Adding to your project
Method 1: Use CocoaPods
CocoaPods is great. If you are using CocoaPods (and here's how to get started), simply addpod 'MWFeedParser'
to your podfile and run pod install
. You're good to go!
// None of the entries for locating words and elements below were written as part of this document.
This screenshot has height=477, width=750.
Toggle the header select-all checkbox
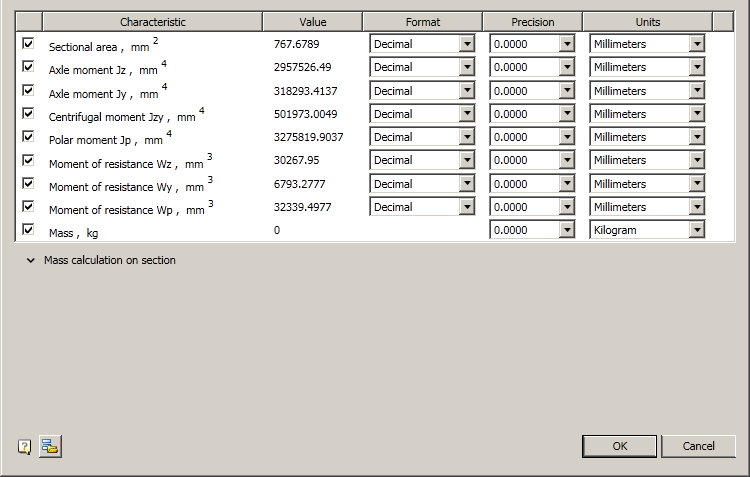(x=28, y=22)
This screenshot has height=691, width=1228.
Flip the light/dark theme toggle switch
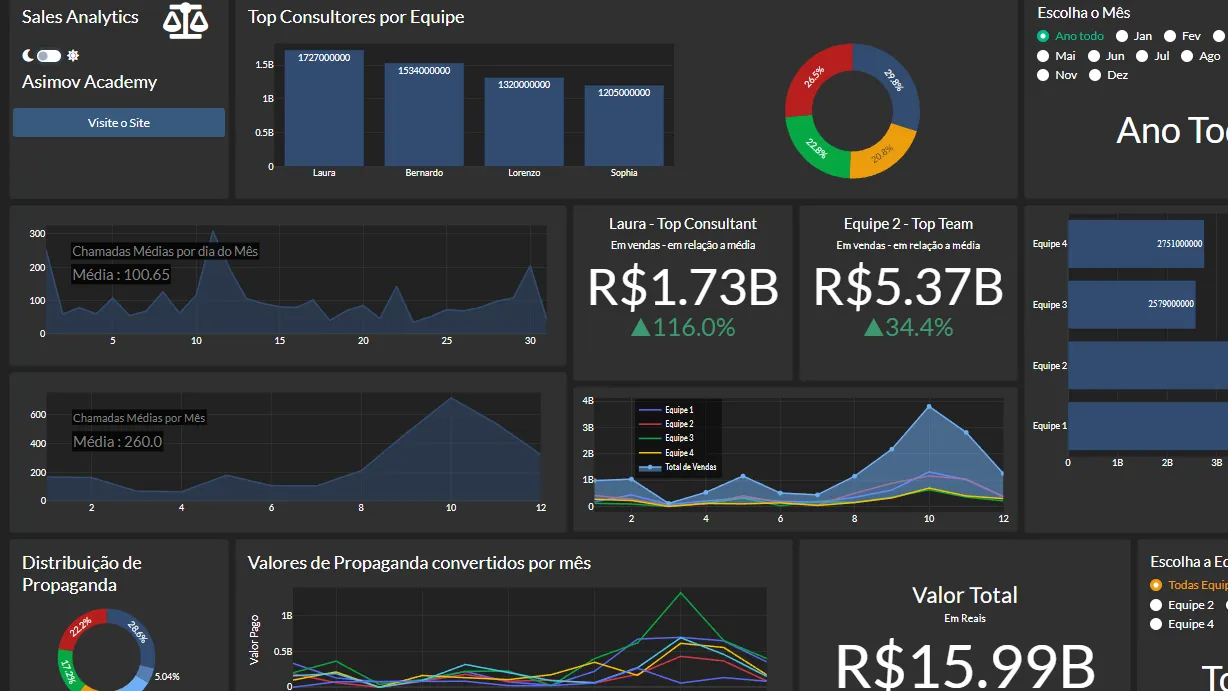click(47, 55)
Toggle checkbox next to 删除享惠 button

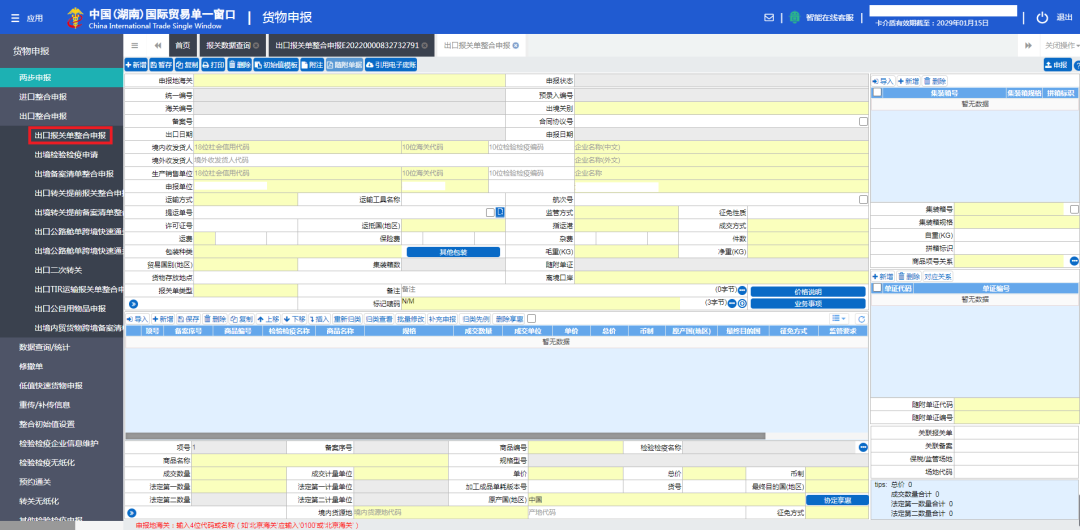tap(532, 318)
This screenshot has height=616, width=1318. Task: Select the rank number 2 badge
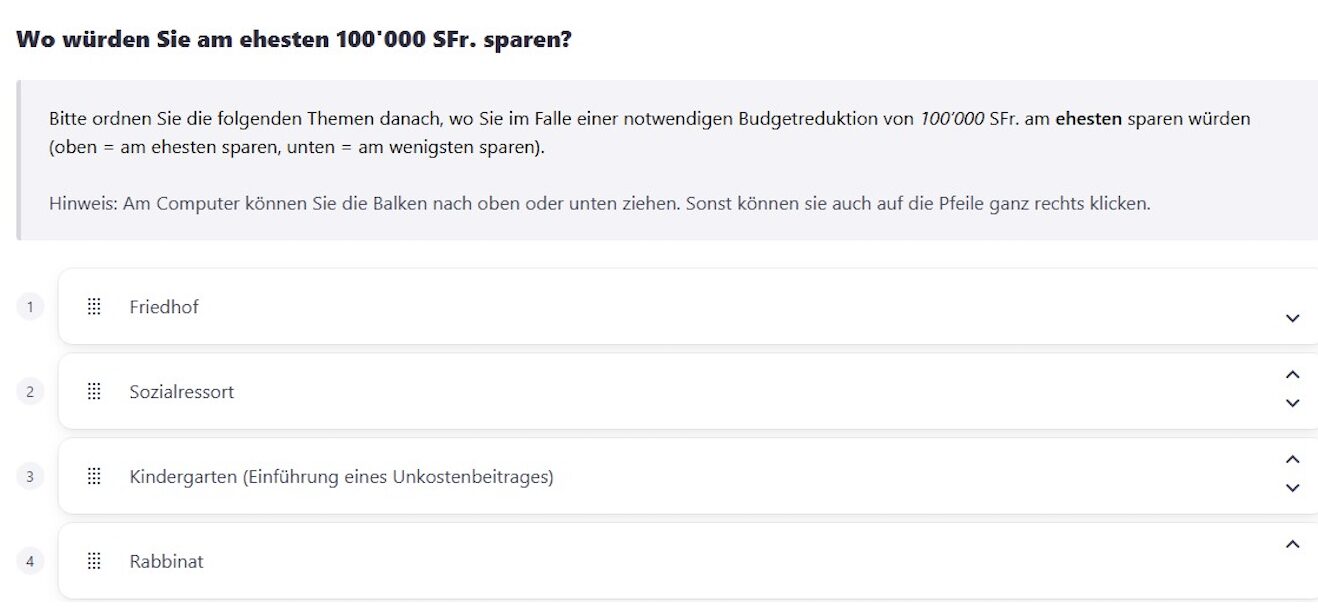click(30, 392)
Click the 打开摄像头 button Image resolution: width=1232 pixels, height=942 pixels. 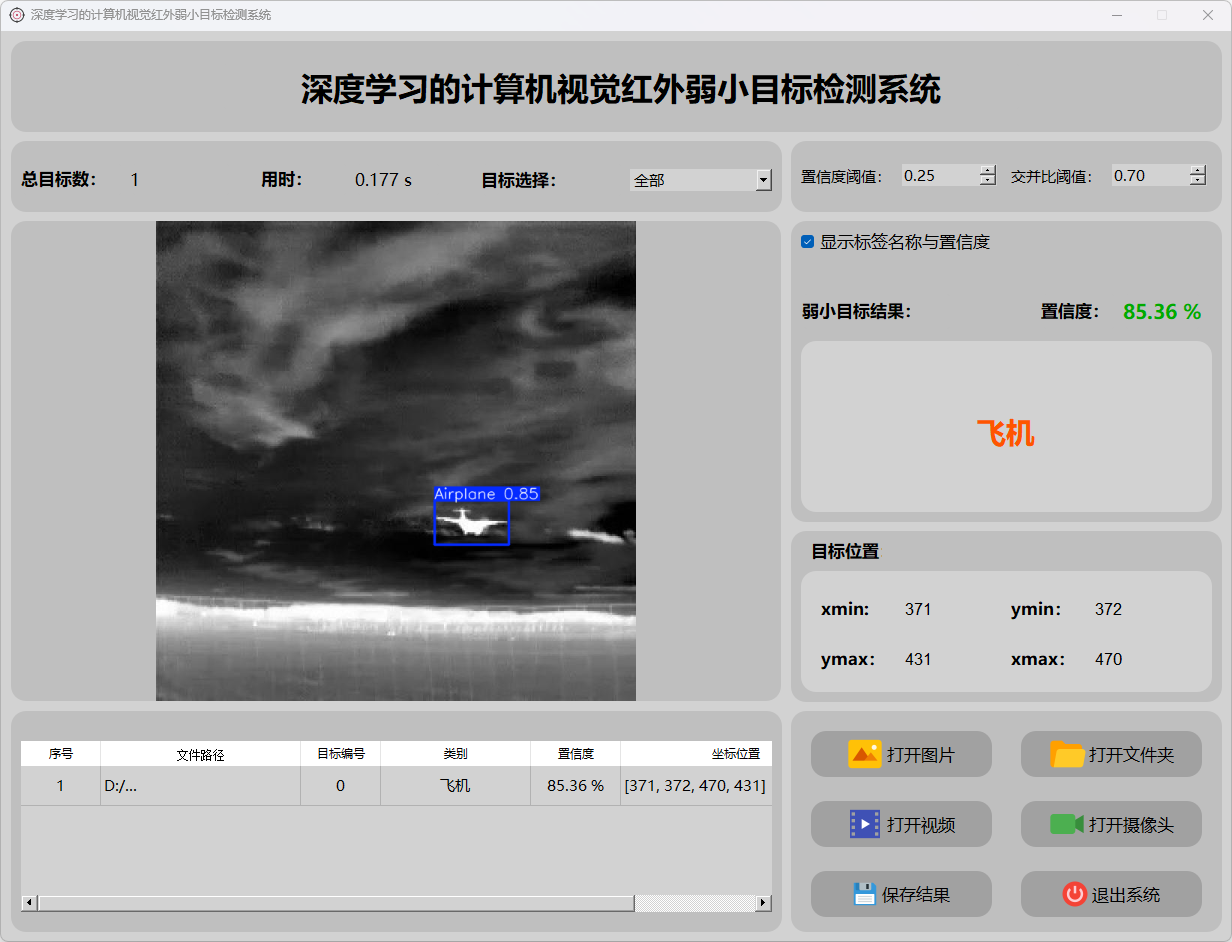(x=1111, y=824)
Here's an example podfile:
platform :ios, '7' pod 'MWFeedParser'
If you are just interested in using the HTML and/or InternetDateTime categories in your app, you can just specify those in your podfile withpod 'MWFeedParser/NSString+HTML'
orpod 'MWFeedParser/NSDate+InternetDateTime'
.
Method 2: Including Source Directly Into Your Project
- Open
MWFeedParser.xcodeproj
. - Drag the
MWFeedParser
&Categories
groups into your project, ensuring you checkCopy items into destination group's folder. - Import
MWFeedParser.h
into your source as required.
Outstanding and suggested features
- Demonstrate the previewing of formatted item summary/content (HTML with images, paragraphs, etc) within a
UIWebView
in demo app. - Provide functionality to list available feeds when given the URL to a webpage with one or more web feeds associated with it.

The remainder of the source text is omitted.